More and more fields are being democratized by strategies that make it easy
for people to create: bloggers can write news stories, teenagers can film
movies and upload them, and anyone can compose a novel and get it in front of
millions of readers. People talk about "participatory media," but
what about "participatory science"? The opening of science is
occurring slowly--led by the open-access journals, perhaps, and by some groups
sharing their data and insights in increasingly informal ways. But the opening
up of the act of scientific research itself is still not widespread. I propose
that we begin to create programs in which members of the public, of all ages,
can meaningfully volunteer in laboratories, working together on problems--perhaps
only for a few hours a week, but over an extended period of time, to achieve
depth. If you are a lab head, think about inviting someone new into the fold.
If you are interested in participating in scientific research, reach out to
people nearby and see if you can help.
Most scientific funding agencies currently focus on the training and
development of young people. "K-12, undergraduate science majors,
non-science majors, and graduate students," the NSF helpfully suggests as
key demographics to focus on in order to broaden the impact of one's research.
But it seems to me that programs that engage other demographics--for example,
retired individuals who want to create and mentor, with their wealth of
knowledge, practical experience, and wisdom--would not only provide new
perspectives for young people entering science, but also enrich the lives of a
segment of the population that is not actively recruited to the intellectual
process by many current institutions.
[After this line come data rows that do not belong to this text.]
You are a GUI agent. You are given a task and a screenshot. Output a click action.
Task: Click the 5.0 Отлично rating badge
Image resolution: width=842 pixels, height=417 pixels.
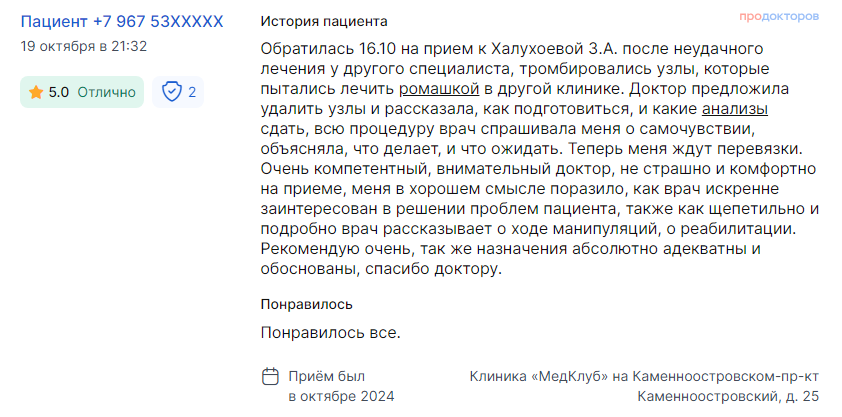(x=82, y=92)
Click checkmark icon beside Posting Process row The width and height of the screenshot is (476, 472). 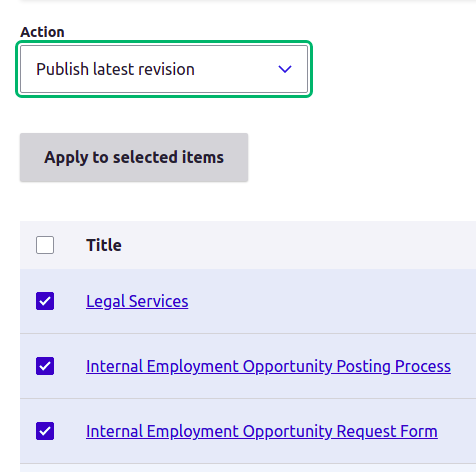(45, 366)
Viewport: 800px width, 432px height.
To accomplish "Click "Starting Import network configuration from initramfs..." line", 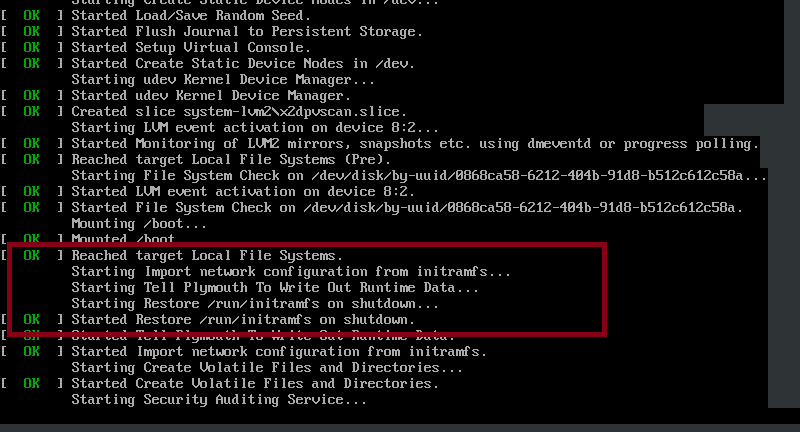I will tap(291, 271).
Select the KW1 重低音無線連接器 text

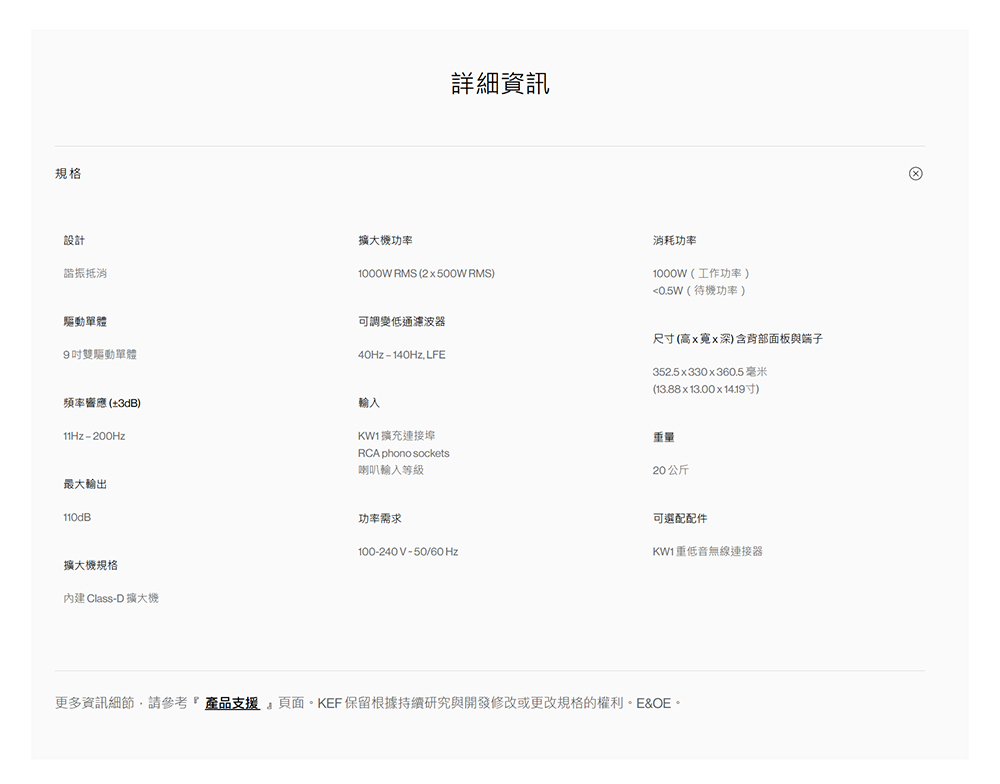pyautogui.click(x=708, y=552)
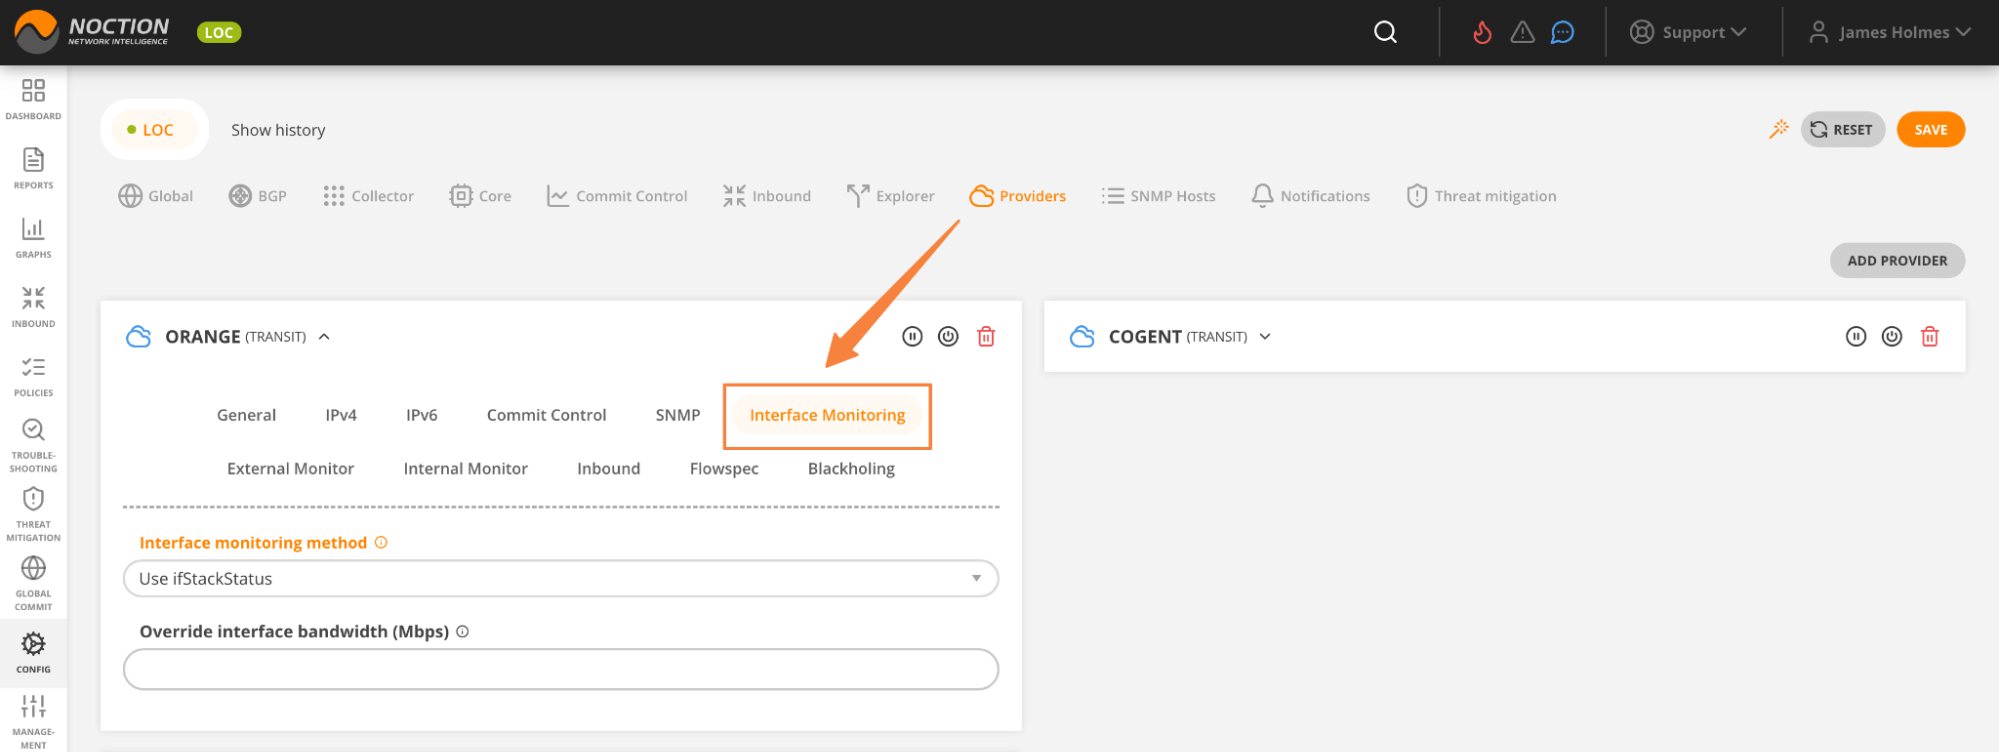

Working with other scientists is just
fun. It is highly interactive and engaging, and can cover vast intellectual and
emotional ranges, as well as bring people together, as with any meaningful
community activity. And there will always be important problems to solve.
Cite as: Boyden, E. S. "Research as a Community-Building Activity ." Ed Boyden's Blog, Technology Review. 7/28/08. (http://www.technologyreview.com/blog/boyden/22102/).
Comments
ahkc
07/31/2008
Posts:1
At one time all scientists were amateurs. Read popular US how-to magazines from the 1930s, and you'll see lots of regular people doing science.
A lot of the best science I know of was done by people who weren't doing professional science in their field. They investigated something because it was interesting, or because they needed to know about something, and discovered things that were new, fascinating, and useful.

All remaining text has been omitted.